This technology is a longitudinally deployable vacuum suction cup that automatically deploys and grips objects by adapting to their position and orientation without the need for separate sensing or control, utilizing a mechanism that retracts the gripper body using vacuum pump negative pressure and expands it through external atmospheric pressure.
Conventional rigid cylindrical grippers cannot grip tilted objects, while standard bellows-type grippers are limited to objects at distances shorter than their initial length, and both require additional equipment to accurately detect the position and angle of objects in unstructured environments.
This technology proposes a system combining a pneumatic control system using a vacuum pump and a three-way valve, a deployable gripper body made of flexible polymer, and an external spring positioned between the body and an internal hose. This allows the gripper to automatically retract and generate gripping force upon contact without sensor feedback.
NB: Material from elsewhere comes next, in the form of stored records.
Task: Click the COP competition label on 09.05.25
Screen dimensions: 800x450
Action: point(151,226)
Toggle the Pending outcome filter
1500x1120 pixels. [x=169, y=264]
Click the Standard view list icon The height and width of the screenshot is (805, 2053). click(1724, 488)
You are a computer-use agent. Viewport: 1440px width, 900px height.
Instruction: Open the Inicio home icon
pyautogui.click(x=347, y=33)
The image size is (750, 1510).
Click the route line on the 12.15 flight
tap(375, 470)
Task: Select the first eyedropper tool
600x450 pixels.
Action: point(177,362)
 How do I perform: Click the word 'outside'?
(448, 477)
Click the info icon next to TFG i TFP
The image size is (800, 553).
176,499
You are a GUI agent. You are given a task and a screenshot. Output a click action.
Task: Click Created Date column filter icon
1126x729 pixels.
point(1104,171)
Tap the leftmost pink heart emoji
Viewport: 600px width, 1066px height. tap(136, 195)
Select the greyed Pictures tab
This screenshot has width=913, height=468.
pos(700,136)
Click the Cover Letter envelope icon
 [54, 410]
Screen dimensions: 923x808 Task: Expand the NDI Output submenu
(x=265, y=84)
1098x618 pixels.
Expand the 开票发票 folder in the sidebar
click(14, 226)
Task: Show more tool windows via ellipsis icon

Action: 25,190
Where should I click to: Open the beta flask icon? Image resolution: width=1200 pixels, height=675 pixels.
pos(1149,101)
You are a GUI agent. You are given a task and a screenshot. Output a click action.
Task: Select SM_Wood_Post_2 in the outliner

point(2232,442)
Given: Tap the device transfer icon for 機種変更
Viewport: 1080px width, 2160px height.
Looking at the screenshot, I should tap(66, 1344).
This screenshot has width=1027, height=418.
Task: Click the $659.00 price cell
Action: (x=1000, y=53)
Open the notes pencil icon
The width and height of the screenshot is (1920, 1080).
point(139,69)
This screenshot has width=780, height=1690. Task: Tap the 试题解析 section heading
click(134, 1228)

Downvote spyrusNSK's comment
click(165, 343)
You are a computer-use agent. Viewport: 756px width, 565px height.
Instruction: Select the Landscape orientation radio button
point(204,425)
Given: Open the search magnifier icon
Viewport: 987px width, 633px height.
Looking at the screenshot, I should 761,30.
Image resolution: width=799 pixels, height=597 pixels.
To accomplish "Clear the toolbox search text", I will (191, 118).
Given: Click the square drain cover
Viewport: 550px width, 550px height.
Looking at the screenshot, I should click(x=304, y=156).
It enables gripping without a separate vision system in environments where object shapes and placements are inconsistent, such as logistics picking, food packaging, and agricultural sorting, significantly reducing the implementation costs of automated equipment.
This invention was developed with support from the Human-Centered Soft Robot Technology Research Center of the Ministry of Science and ICT, and the development of collaborative assistive robot arms using foldable hybrid-actuated soft robot technology from the Ministry of Trade, Industry and Energy.